We hardly lived together as a family, we tried for about a year and then I had to move out with the baby still very little, find my own flat and start all over again.
Since then my daughter and I always lived together on our own.
He kept seeing her, picking her up from school, (since I was working full time and he wasn't), and taking her out on the odd weekends (he never sorted his flat out to accommodate his daughter overnight, so she never spent a night over his).
But unfortunately, the visits weren't consistent, he would get upset about minor things and not see me or his daughter for days or weeks.
Things went like this for years, he was in and out of our lives as he pleased. He was always on the other side of the phone in case of emergency but his presence lessened and lessened with the years.
In the meantime I and my daughter went on holidays on our own, lots of trips abroad to see my family, school events and much more always on our own.. he was always invited but he never wanted to come with us to take a trip/holiday together as a family.

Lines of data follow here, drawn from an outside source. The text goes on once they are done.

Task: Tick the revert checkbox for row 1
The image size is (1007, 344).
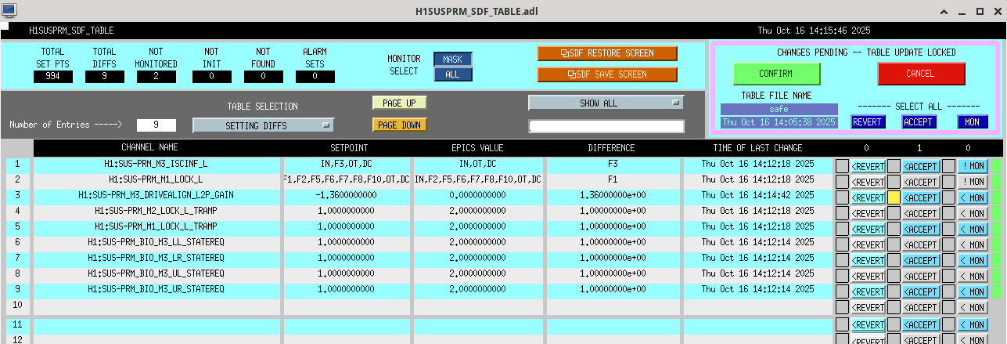Action: 842,165
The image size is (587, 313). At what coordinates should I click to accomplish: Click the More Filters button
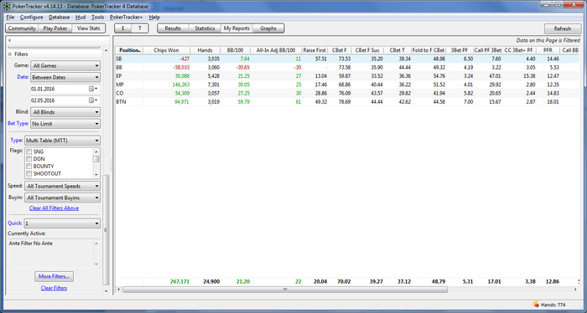(x=54, y=276)
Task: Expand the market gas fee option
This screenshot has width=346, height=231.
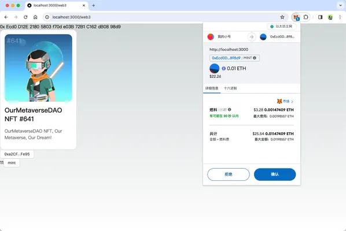Action: 285,101
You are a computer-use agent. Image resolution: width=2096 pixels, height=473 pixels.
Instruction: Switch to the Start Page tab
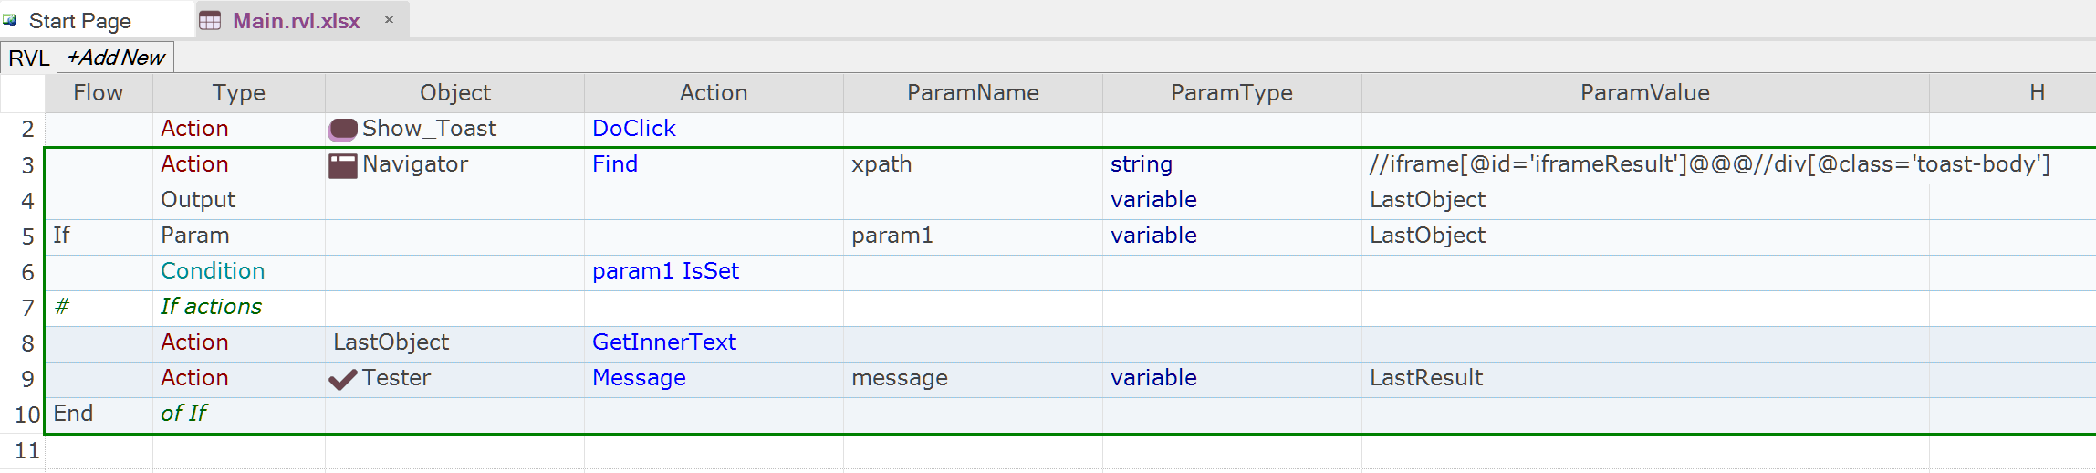80,21
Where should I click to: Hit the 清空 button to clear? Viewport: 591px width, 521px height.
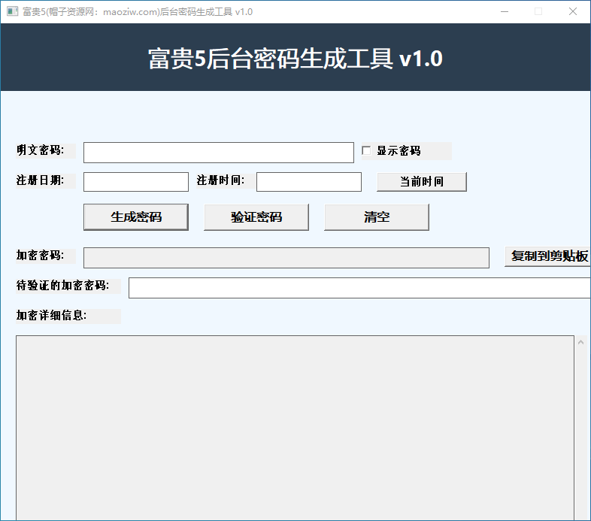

He never supported me financially (child support), as he hasn't had a full-time job in years and his income is very little, so I never even asked. Luckily I earn a good wage so that was never an issue.
Well, years have passed and now our daughter doesn't want to see him anymore, it all started a few years ago when every time she saw him she would come back home upset sometimes even in tears because they had a bad time together.
I soon realised that he was the problem, he would be moody or try to be too controlling with her, telling her off for minor things etc. (What he calls "parenting").
Now that she is almost 16 she feels that she can't take his behaviour anymore, his attitude is so negative and being in his company is very challenging for an adult, let alone a 16-year-old girl.
Here is my issue.
He now accuses me of what is happening, saying that our daughter doesn't want to see him because I kept her away for years and I didn't emphasize enough the importance of having a father.
He can call me every day, verbally abusing me and threatening to take me to court, saying that I'm keeping his daughter away and I should physically force her to spend time with him.
I tried to talk to her but I can see clearly why she doesn't want to be in his company and I don't feel like pushing her to meet him up either.
Lately (under his suggestion) we even tried to go out the three of us together so he could see her, but every time he does or says something to create a bad atmosphere.
I don't know what to do, I'm tired and feel very depressed.
These years have been challenging for me, my family live in another country so I have been on my own throughout this journey, working full time and being a single mother has been hard..especially when I had to deal with an ex who has put me through hell so many times.
Has anyone been through a similar situation? Or does any of you have any advice to give me? Should I go to counselling? Any Family advisor?
Please I feel lost, scared and helpless.